Sonny Smith is an old San Francisco friend I hadn’t spoken to in fifteen years. Here’s what Mother Jones had to say about his new album:
“On his own, or as leader of Sonny and the Sunsets, the engaging Sonny Smith specializes in finely observed vignettes about everyday people that showcase his wry, slackerish voice. For all its rough edges, though, there’s nothing casual about his scruffy garage pop, which tempers a streak of melancholy with offhand, self-aware wit. Produced by Black Keys frontman Dan Auerbach (who knows a thing or two about making eccentricity accessible), Rod for Your Love is Smith’s most commercial effort yet—it’s all relative—boasting a brighter sound and sunnier vibe than before. Witness the jaunty, toe-tapping optimism of the irresistible “Lost,” where he chirps, “I know the way this time,” or the romantic drama “Burnin’ Up,” featuring Angel Olsen’s tangy harmonies. While Smith may never top the charts, he’s never been more entertaining or more deserving of mainstream attention.”

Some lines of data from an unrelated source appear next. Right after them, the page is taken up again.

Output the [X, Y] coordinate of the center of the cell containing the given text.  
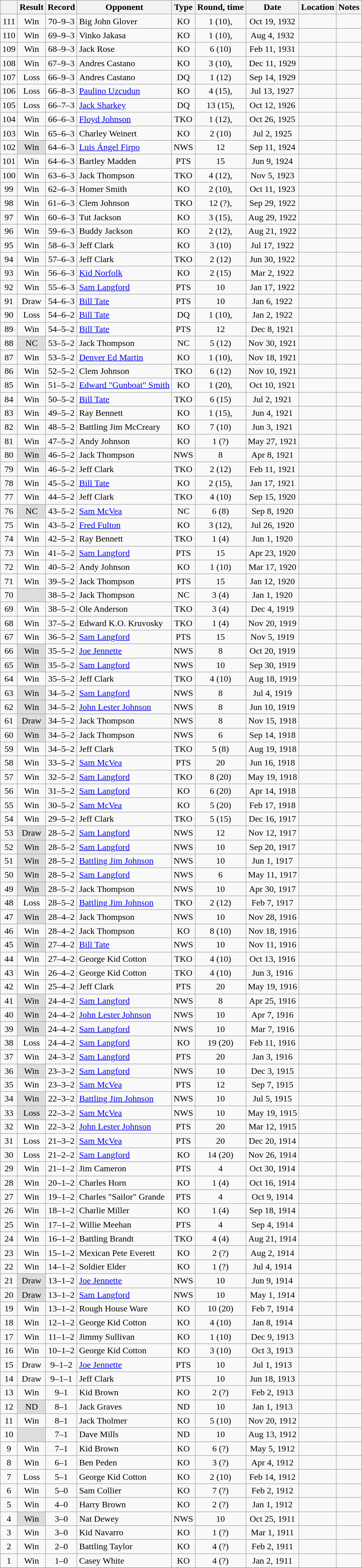
70–9–3 [61, 21]
Location [318, 7]
Feb 2, 1913 [272, 1391]
5 (10) [221, 1419]
66–6–3 [61, 119]
73 [9, 552]
1–0 [61, 1559]
90 [9, 315]
Jan 17, 1921 [272, 482]
Jack Tholmer [124, 1419]
26–4–2 [61, 971]
Edward "Gunboat" Smith [124, 384]
54–6–2 [61, 315]
61 [9, 720]
May 5, 1912 [272, 1447]
Oct 25, 1911 [272, 1517]
7 [9, 1474]
1 (12), [221, 119]
Jun 9, 1914 [272, 1279]
14–1–2 [61, 1265]
Jun 3, 1916 [272, 971]
Battling Brandt [124, 1237]
72 [9, 566]
99 [9, 189]
Battling Jim McCreary [124, 427]
Mar 17, 1920 [272, 566]
1 (12) [221, 77]
18–1–2 [61, 1209]
65–6–3 [61, 133]
Jun 16, 1918 [272, 762]
May 11, 1917 [272, 874]
40–5–2 [61, 566]
26 [9, 1209]
57 [9, 776]
68–9–3 [61, 49]
41–5–2 [61, 552]
9–1–1 [61, 1377]
Type [183, 7]
Kid Navarro [124, 1531]
61–6–3 [61, 203]
Ben Peden [124, 1460]
51 [9, 860]
51–5–2 [61, 384]
31–5–2 [61, 790]
Jan 3, 1916 [272, 1055]
Feb 11, 1916 [272, 1041]
Nov 20, 1912 [272, 1419]
Jun 4, 1921 [272, 413]
4 (15), [221, 91]
Sep 14, 1929 [272, 77]
97 [9, 217]
47–5–2 [61, 441]
Jul 26, 1920 [272, 524]
Round, time [221, 7]
16 [9, 1349]
91 [9, 301]
Nov 20, 1919 [272, 622]
4–0 [61, 1502]
Aug 19, 1918 [272, 748]
29–5–2 [61, 818]
19–1–2 [61, 1195]
5 (12) [221, 343]
39–5–2 [61, 580]
6 (?) [221, 1447]
Jul 2, 1921 [272, 398]
Apr 7, 1916 [272, 1013]
44 [9, 958]
6 (8) [221, 510]
23 [9, 1251]
Jan 17, 1922 [272, 287]
Jack Rose [124, 49]
Vinko Jakasa [124, 35]
19 (20) [221, 1041]
Aug 13, 1912 [272, 1433]
Feb 11, 1921 [272, 468]
77 [9, 496]
May 19, 1918 [272, 776]
Feb 17, 1918 [272, 804]
63 [9, 692]
Jack Sharkey [124, 105]
1 (15), [221, 413]
104 [9, 119]
58–6–3 [61, 245]
Apr 14, 1918 [272, 790]
Sep 29, 1922 [272, 203]
50 [9, 874]
Dec 3, 1915 [272, 1069]
Mar 2, 1922 [272, 273]
Nov 5, 1923 [272, 175]
5 (20) [221, 804]
Sep 14, 1918 [272, 734]
6 (20) [221, 790]
Willie Meehan [124, 1223]
Apr 8, 1921 [272, 455]
100 [9, 175]
16–1–2 [61, 1237]
94 [9, 259]
Paulino Uzcudun [124, 91]
Feb 2, 1912 [272, 1488]
May 19, 1916 [272, 985]
92 [9, 287]
Apr 30, 1917 [272, 888]
49–5–2 [61, 413]
Feb 7, 1914 [272, 1307]
22 [9, 1265]
25–4–2 [61, 985]
Oct 20, 1919 [272, 650]
Sep 18, 1914 [272, 1209]
Jan 1, 1920 [272, 594]
39 [9, 1027]
55 [9, 804]
Apr 25, 1916 [272, 999]
48 [9, 902]
95 [9, 245]
Record [61, 7]
66–9–3 [61, 77]
5 [9, 1502]
Soldier Elder [124, 1265]
105 [9, 105]
108 [9, 63]
Aug 21, 1914 [272, 1237]
5–1 [61, 1474]
Jan 2, 1922 [272, 315]
Mexican Pete Everett [124, 1251]
12 (?), [221, 203]
52–5–2 [61, 370]
Charley Weinert [124, 133]
36–5–2 [61, 636]
Jun 3, 1921 [272, 427]
82 [9, 427]
62–6–3 [61, 189]
Nov 5, 1919 [272, 636]
68 [9, 622]
Nov 15, 1918 [272, 720]
Jim Cameron [124, 1167]
19 [9, 1307]
46 [9, 930]
55–6–3 [61, 287]
Nov 18, 1916 [272, 930]
Oct 10, 1921 [272, 384]
76 [9, 510]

We talked about flying to Nashville to be produced by a rock star (and guests Pat Sansome of Wilco and Angel Olsen), and about then deciding to head home and onto his next projects instead of hitting the road to promote that album. We traded Robyn Hitchcock and Spalding Gray stories. We went into the tough decisions artists need to make regarding creative living versus promoting a creative life. To name just a few topics. We had a lot of fun reconnecting. Or at least I did. I think we both did.
We mention a few names and places. Virgil = Virgil Shaw, Kelly = Kelly Stoltz, Atom = Atom Ellis, and the Make Out Room is a bar I used to work at and he used to play at in the Misison in SF.